Sunday, October 19, 2008

10 “Off-the-Job” Leadership Development Opportunities

Life’s one long leadership development class.

There are opportunities to develop as leaders all around us, inside and outside of our Monday – Friday, 8-5 existence.

As you identify leadership capabilities you’d like to development, here is a list of 10 “off-the-job”, “non-work” experiences that you can incorporate into your individual development plan (IDP), along with the leadership lessons they can teach us:

1. Coaching a team: developing others, teamwork, building and leading a team, motivation, performance management

2. Parenting: coaching, development, patience, interpersonal skills, selflessness, stewardship

3. Step-parenting: Dealing with inherited problems, taking over and owning a project that wasn’t your idea, solving problems and dealing with significant stakeholders, overcoming resistance to change

4. Marriage (or being with a significant other): listening, patience, negotiation, collaboration

5. Being an in-law or dealing with in-laws: dealing with diversity, collaboration, acceptance of cultural differences, building and maintaining positive relationships

6. Managing a family: budgeting, financial planning, multi-tasking, planning and scheduling, resolving conflicts, setting priorities, resource utilization, leading change

7. Leading a community organization: an opportunity to practice leadership and receive feedback in a less risky environment

8. Planning a school or social event: project management, planning, budgeting, goal setting, building consensus, dealing with opposition

9. Home improvement projects: learning from mistakes, planning, patience, reflection

10. Joining a weight loss or exercise program: goal setting, motivation, discipline, reward and recognition

Can you think of others? How else can we develop our leadership skills when we’re not being paid?

12 comments:

Vasilij said...

Great list Dan,

Something I would add to the list:

1. Acting in theater - presentation skills, public appearance.

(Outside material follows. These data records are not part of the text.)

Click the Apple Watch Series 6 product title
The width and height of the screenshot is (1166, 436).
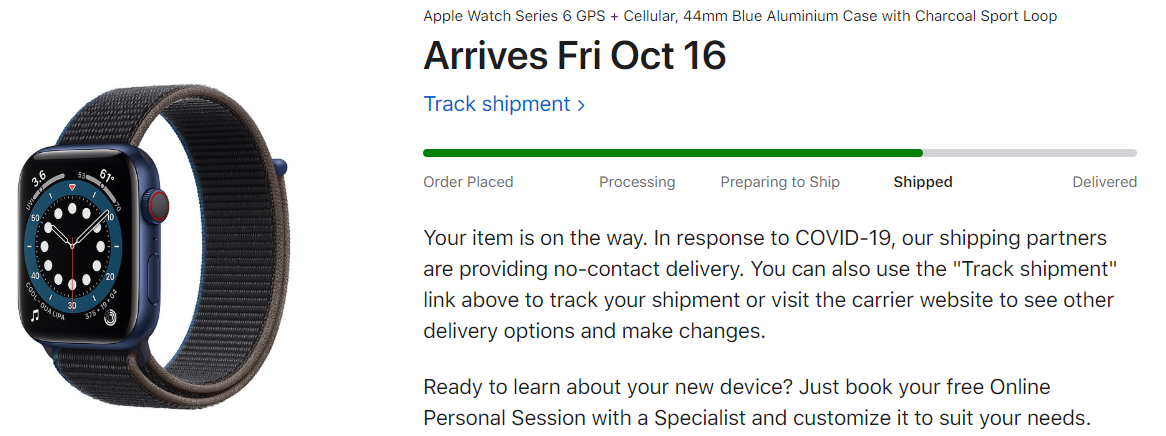pos(740,16)
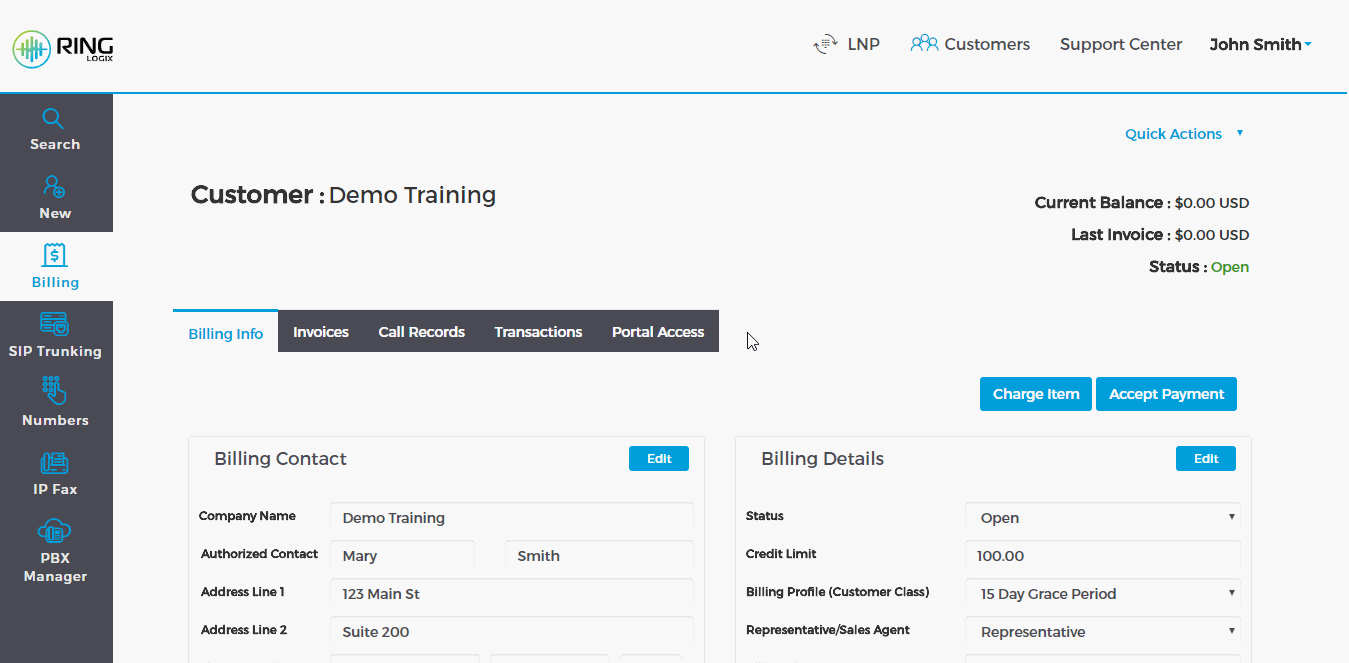Open the John Smith account menu
Image resolution: width=1349 pixels, height=663 pixels.
click(1260, 44)
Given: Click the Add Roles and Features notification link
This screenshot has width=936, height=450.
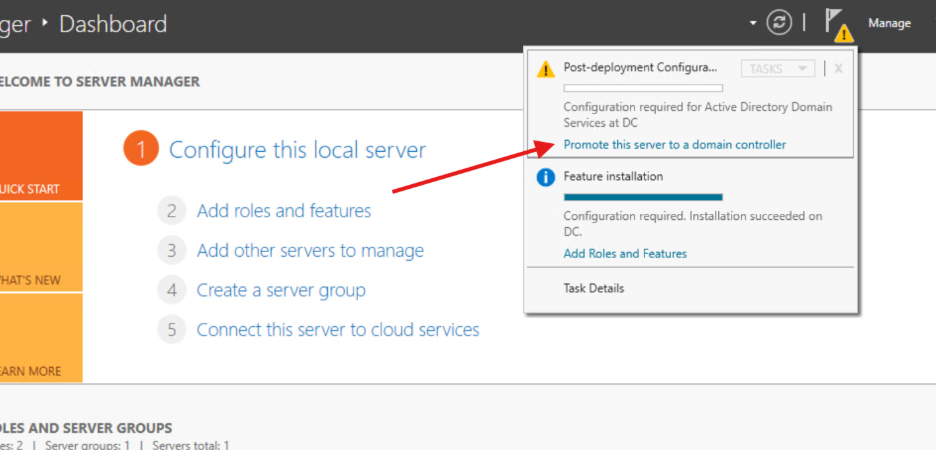Looking at the screenshot, I should 625,254.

2. Joining debate club - learning to have a healthy and constructive discussion, argument, evaluate ideas based on their merit.

James Higham said...

Quite comprehensive for someone coming into the field.

Simon Stapleton (simon@simonstapleton.com) said...

How About Death (of someone else)? Learning how to close down something and clear up after someone else has moved on

CherryPie said...

Joining any sort of club. Being on a committee.

Jeff said...

1. Teaching a class- a great way to see how others learn and watch the dynamics of teams.

2. Making a Youtube Video. You get to see play the role of actor, writer, editor, producer and director. You really see where your strengths lie when you watch the final product. Plus you get to be creative.

3. Growing a garden: patience, planning, understanding.

4. Writing a blog-discipline, communication

Chris Young said...

Great post Dan - Thanks for reminding me and everyone else that leadership isn't developed solely on the job and in the workplace!

I am sharing your post with my readers in my weekly 'Fab Five' blog picks of the week found here: http://www.maximizepossibility.com/employee_retention/2008/10/the-rainmaker-2.html

Be well Dan!

Dan McCarthy said...

Vasilij, James, Simon, Cherry, Jeff -
thanks for the nice adds.

Chris -
Thanks, I'm honored!

Marie said...

Great post Dan, how about ...

Volunteering with the elderly or physically handicapped: patience, compassion, empathy, reflection, motivation.

Anonymous said...

Dan,

I am writing an article, as a volunteer, on good HR blogs for a professional organization that I belong to, WorldatWork. I will submit it to the periodical, Workspan, for consideration. I would like to profile your blog and in each profile I want to include the education ( school and degree) and any certifications of the blogger. Could you please provide this for me here.

Thanks,

Frank Giancola

Dan McCarthy said...

Frank -
That sounds great.
Here's my education:
Masters degree in Human Resource and Organizational Development, Rochester Institute of Technology.
Please send me a link when/if published.

Guy Harris said...

Dan,

Great list and great comments to go with your original list. I like the reminder that life is a series of leadership opportunities. This post reminds me of a statement I often make as a trainer: "Leadership is more about who you are than it is about what you do."

Thanks for the post. This is a good list and a good reminder of the many opportunities we all have to "be" a great leader.

Dan McCarthy said...

Guy -
Thanks for stopping by. Great quote - very true.